L’humanisme grec d’origine socratique et platonicien a influencé le monothéisme chrétien .
Les philosophies rationalistes et matérialistes des présocratiques ont évolué vers le stoïcisme romain qui a influencé les doctrines de l’Église romaine et son adoption de la logique restrictive d’Aristote, que celui-ci avait pourtant réservé aux connaissances empiriques et à la rhétorique.
Le christianisme oriental orthodoxe est resté gnostique, trinitaire et platonicien, alors que le christianisme romain et occidental a dévié vers un rationalisme dualiste intolérant qui a causé le schisme et favorisé l’éclosion des sciences naturelles tout en tuant la spiritualité et la métaphysique.
Les monothéismes d’origine abrahamique se distinguent des monismes spirituels orientaux par leur dogmatisme exclusif revendiquant un Dieu à l’image de l’homme.
La civilisation occidentale se caractérise par son scientisme athée devenu religion consensuelle où l’homme, maître de la nature se prend pour Dieu.
C’est justement cette façon d’en faire qu’il s’agit de changer pour redécouvrir le côté métaphysique de l’univers: il faut en finir avec la réduction de la philosophie à l’homme et à sa psychologie.neopilina a écrit:Et donc, dernière étape, il se passera la même chose avec la métaphysique. Ce n'est certainement pas une hypothétique métaphysique occidentale qui sera adoptée, mais la façon d'en faire.
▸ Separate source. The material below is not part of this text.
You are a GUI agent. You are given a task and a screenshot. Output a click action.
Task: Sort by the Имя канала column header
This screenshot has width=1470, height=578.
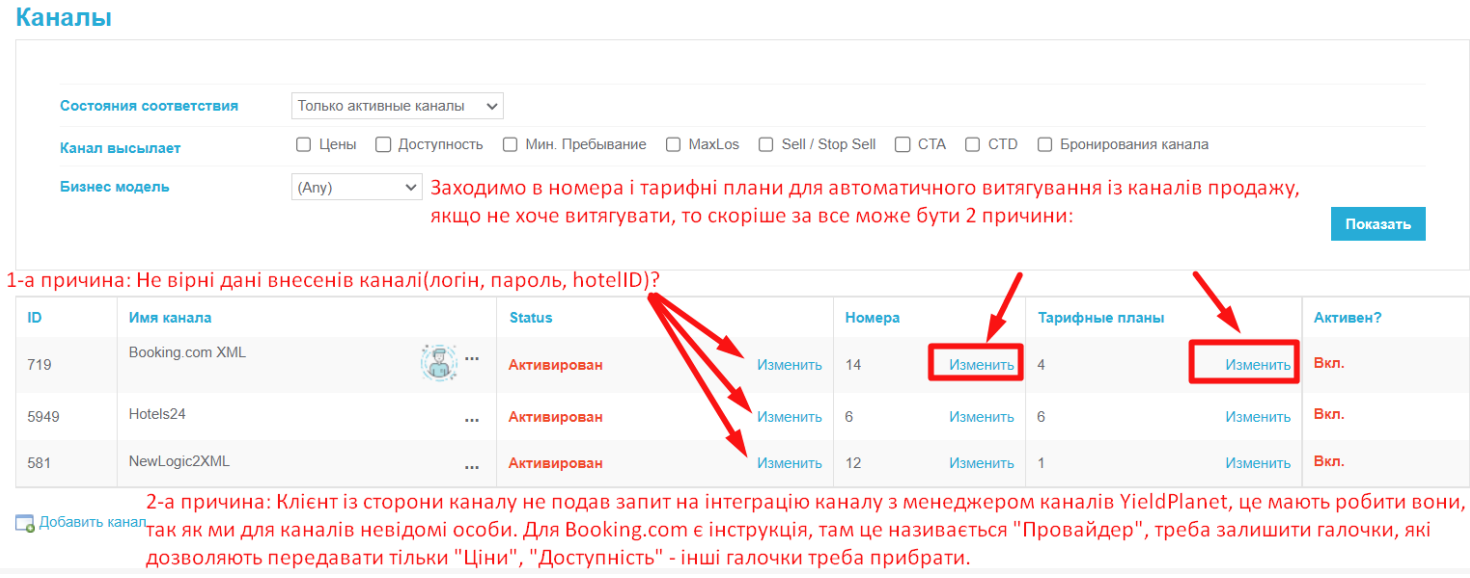(170, 318)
Ce qui distingue le monisme spirituel de l’Inde, de la Chine ou d’autres cultures, et qu’il peut nous apprendre, c’est le respect et la primauté de toute forme de vie et l’élévation de la conscience au-delà de la condition humaine
L’homme a émergé de la Nature et vit grâce à la Nature .
La nature vivante a évolué sans l’homme et peut continuer à évoluer sans l’homme, cette espèce de primate gonflé qui se croit maître de l’univers et l’égal de Dieu.
_________________
Pour examiner la vérité il est besoin, une fois en sa vie, de mettre toutes choses en doute autant qu’il se peut. (Descartes)
Re: Le Mahabharata et la Bhagavad-gita
Pame a écrit:Les monothéismes d’origine abrahamique se distinguent des monismes spirituels orientaux par leur dogmatisme exclusif revendiquant un Dieu à l’image de l’homme.
Il y a une question que l'on est en droit de se poser ( avis aux darwinistes ) : s'il y a eu un changement entre le fait de devoir se" libérer" ( tradition) et celui de "vouloir être sauvé"( Religion), c'est peut-être parce que l'être humain déclinant a dû revoir ses prétentions à la baisse, non ?
Donc soit on admet l'idée de déclin et des cycles du manvantara, soit on pense que l'on évolue et on persiste dans "l'optimisme béat".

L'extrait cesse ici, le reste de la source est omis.